§ **Action item**:
Only those lines in the data below from the line containing "This screenshot has width=800, height=480." through the line containing "Given: Switch EUR/JPY chart to ASK price", both included, should be restated word for word.

(Source data)
────────────────
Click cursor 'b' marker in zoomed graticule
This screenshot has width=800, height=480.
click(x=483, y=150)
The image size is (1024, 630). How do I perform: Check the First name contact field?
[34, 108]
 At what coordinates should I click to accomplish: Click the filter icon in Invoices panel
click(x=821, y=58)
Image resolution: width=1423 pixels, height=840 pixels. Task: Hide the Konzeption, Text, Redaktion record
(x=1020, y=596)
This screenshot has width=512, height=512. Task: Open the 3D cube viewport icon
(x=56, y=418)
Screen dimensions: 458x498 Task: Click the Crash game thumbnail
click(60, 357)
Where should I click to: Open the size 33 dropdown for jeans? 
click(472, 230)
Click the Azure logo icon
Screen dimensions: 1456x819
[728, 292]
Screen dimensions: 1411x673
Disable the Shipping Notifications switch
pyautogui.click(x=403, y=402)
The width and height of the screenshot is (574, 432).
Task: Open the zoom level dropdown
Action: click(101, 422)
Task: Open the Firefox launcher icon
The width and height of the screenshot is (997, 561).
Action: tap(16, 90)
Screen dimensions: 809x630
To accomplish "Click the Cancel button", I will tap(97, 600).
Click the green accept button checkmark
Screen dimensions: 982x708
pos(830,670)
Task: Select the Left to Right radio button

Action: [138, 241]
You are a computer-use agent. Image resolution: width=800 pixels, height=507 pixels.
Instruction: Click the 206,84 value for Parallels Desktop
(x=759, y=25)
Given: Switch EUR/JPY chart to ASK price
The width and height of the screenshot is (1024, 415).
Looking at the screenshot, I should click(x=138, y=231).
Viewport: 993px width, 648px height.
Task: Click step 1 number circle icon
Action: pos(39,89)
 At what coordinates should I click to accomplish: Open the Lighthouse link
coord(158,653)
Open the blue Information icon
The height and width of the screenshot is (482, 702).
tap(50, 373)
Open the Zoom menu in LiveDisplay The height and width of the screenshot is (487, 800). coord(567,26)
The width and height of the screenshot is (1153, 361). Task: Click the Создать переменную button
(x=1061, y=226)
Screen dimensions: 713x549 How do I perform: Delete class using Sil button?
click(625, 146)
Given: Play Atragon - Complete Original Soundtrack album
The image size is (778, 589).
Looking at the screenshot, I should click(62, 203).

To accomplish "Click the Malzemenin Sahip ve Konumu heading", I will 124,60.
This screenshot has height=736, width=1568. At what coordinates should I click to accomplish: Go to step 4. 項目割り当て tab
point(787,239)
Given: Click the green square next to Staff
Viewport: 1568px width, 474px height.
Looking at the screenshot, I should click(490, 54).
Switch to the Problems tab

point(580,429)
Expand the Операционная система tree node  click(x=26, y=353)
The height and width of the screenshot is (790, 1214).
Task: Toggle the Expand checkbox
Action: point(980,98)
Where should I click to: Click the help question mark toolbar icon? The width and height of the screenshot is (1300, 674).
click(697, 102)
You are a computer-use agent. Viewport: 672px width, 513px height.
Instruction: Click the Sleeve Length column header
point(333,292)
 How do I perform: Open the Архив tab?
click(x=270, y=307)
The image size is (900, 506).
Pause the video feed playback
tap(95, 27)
────────────────
§ **Exercise output**:
This screenshot has width=800, height=480.
click(x=483, y=150)
The image size is (1024, 630). How do I perform: Check the First name contact field?
[34, 108]
 At what coordinates should I click to accomplish: Click the filter icon in Invoices panel
click(x=821, y=58)
Image resolution: width=1423 pixels, height=840 pixels. Task: Hide the Konzeption, Text, Redaktion record
(x=1020, y=596)
This screenshot has width=512, height=512. Task: Open the 3D cube viewport icon
(x=56, y=418)
Screen dimensions: 458x498 Task: Click the Crash game thumbnail
click(60, 357)
Where should I click to: Open the size 33 dropdown for jeans? 
click(472, 230)
Click the Azure logo icon
Screen dimensions: 1456x819
[728, 292]
Screen dimensions: 1411x673
Disable the Shipping Notifications switch
pyautogui.click(x=403, y=402)
The width and height of the screenshot is (574, 432).
Task: Open the zoom level dropdown
Action: click(101, 422)
Task: Open the Firefox launcher icon
The width and height of the screenshot is (997, 561).
Action: tap(16, 90)
Screen dimensions: 809x630
To accomplish "Click the Cancel button", I will tap(97, 600).
Click the green accept button checkmark
Screen dimensions: 982x708
pos(830,670)
Task: Select the Left to Right radio button

Action: [138, 241]
You are a computer-use agent. Image resolution: width=800 pixels, height=507 pixels.
Instruction: Click the 206,84 value for Parallels Desktop
(x=759, y=25)
Given: Switch EUR/JPY chart to ASK price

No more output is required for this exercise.